The task: Starting at the line that contains "Obiekty sportowe Gdańsk (270, 1635)", output each line through the end of the data exactly, and nothing more.

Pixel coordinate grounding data
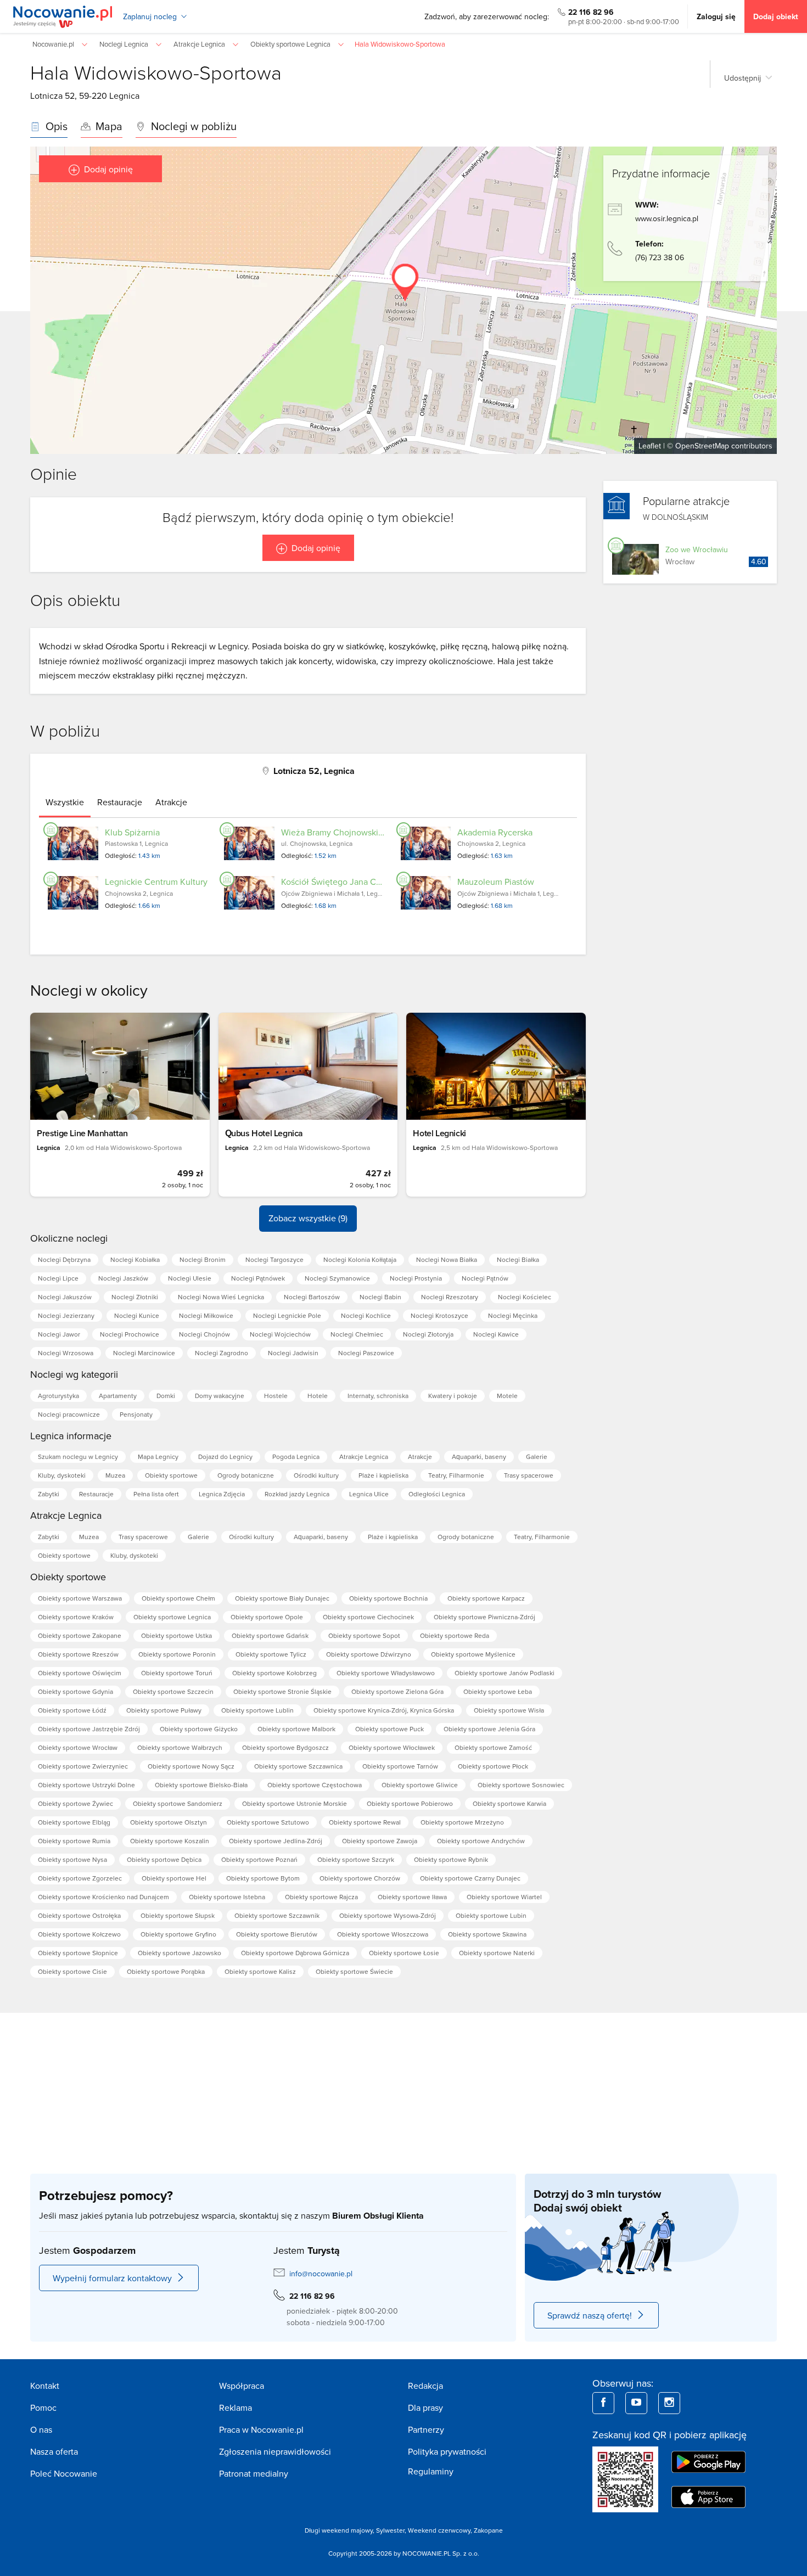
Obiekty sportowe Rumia (74, 1840)
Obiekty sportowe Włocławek (392, 1747)
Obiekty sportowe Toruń (176, 1672)
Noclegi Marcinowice (144, 1352)
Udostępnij (742, 77)
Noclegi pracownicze (69, 1414)
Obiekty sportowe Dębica (164, 1859)
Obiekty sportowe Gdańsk (270, 1635)
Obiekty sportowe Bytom (263, 1878)
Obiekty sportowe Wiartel (504, 1896)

Result for this task:
Obiekty sportowe Gdańsk (270, 1635)
Obiekty sportowe Bytom (263, 1878)
Obiekty sportowe Wiartel (504, 1896)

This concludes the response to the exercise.